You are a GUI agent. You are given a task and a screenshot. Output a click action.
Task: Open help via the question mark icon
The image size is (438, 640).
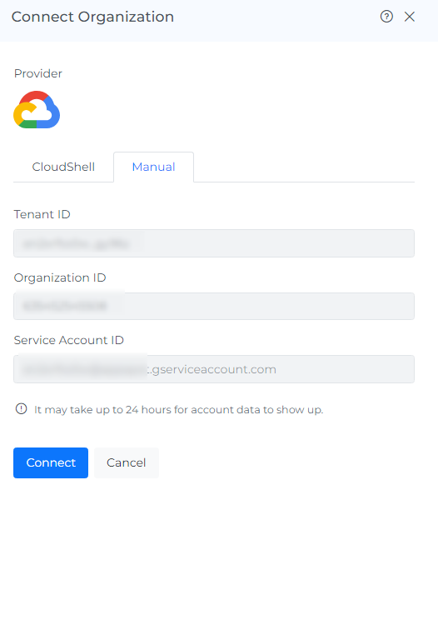386,17
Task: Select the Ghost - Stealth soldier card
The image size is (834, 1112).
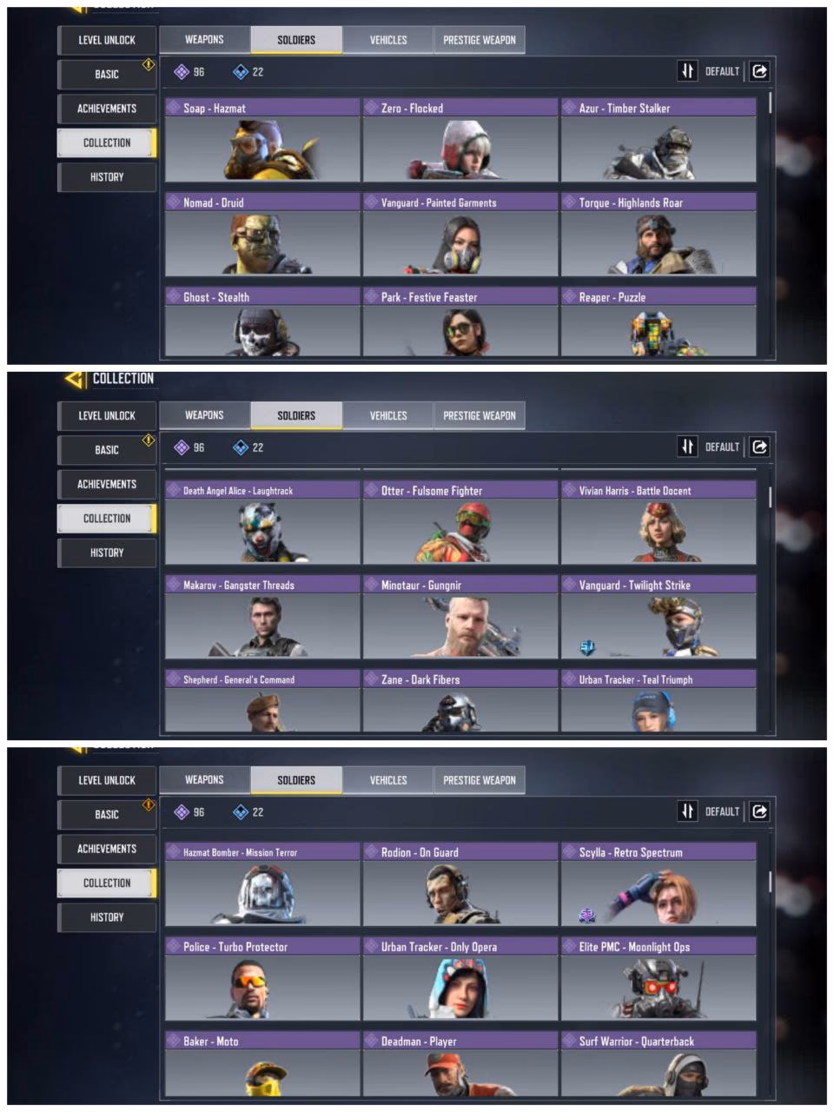Action: (x=262, y=321)
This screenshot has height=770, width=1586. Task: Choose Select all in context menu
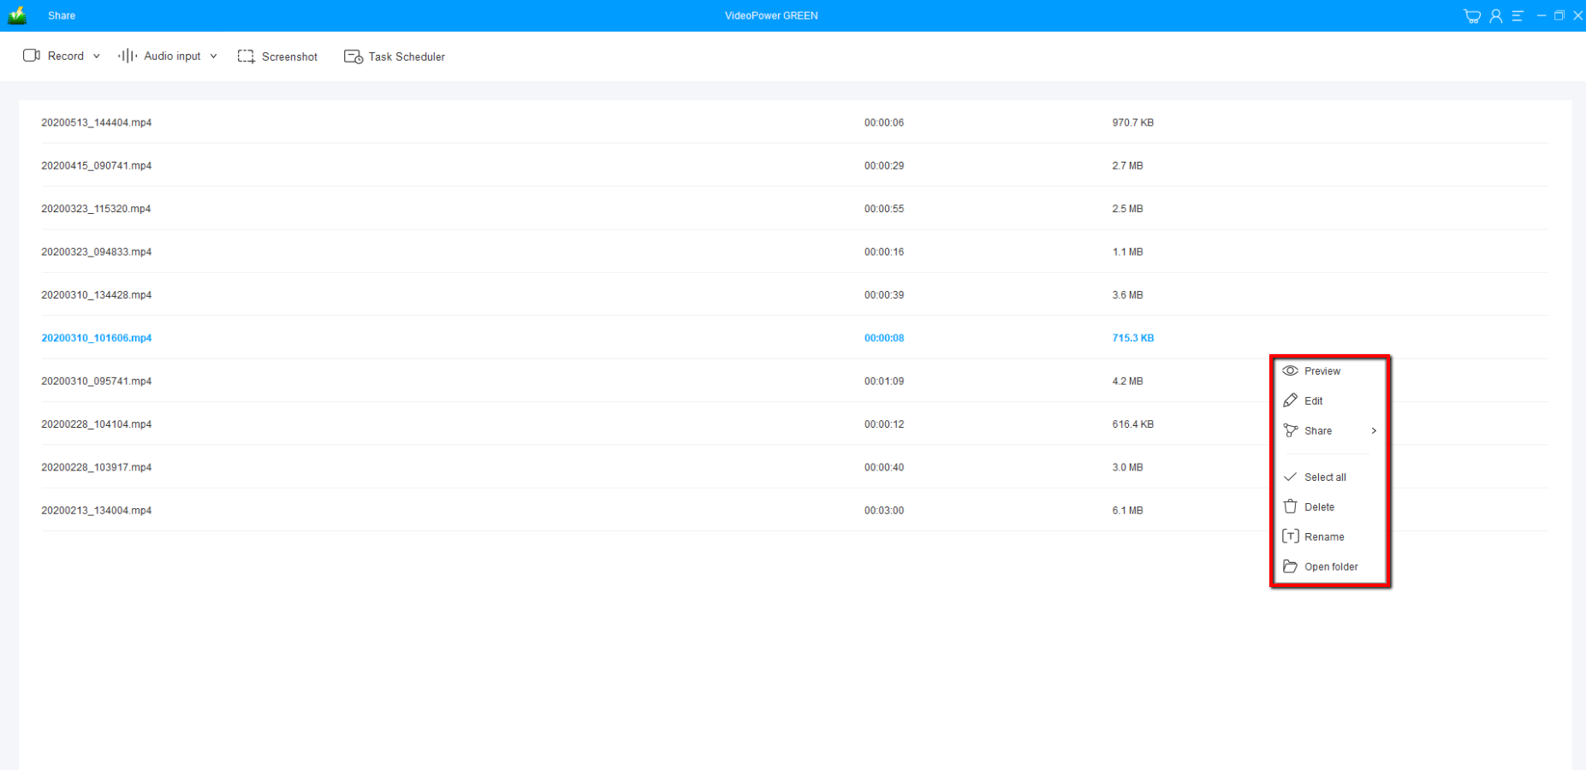pos(1324,477)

━━━━━━━━

(Task objective): With the pictures removed, return all the entries exactly.

(The answer):
You are a GUI agent. You are given a task and a screenshot. Output a click action.
Task: Open help via the question mark icon
The image size is (438, 640).
386,17
Task: Select the Ghost - Stealth soldier card
The image size is (834, 1112).
Action: (x=262, y=321)
This screenshot has height=770, width=1586. Task: Choose Select all in context menu
pos(1324,477)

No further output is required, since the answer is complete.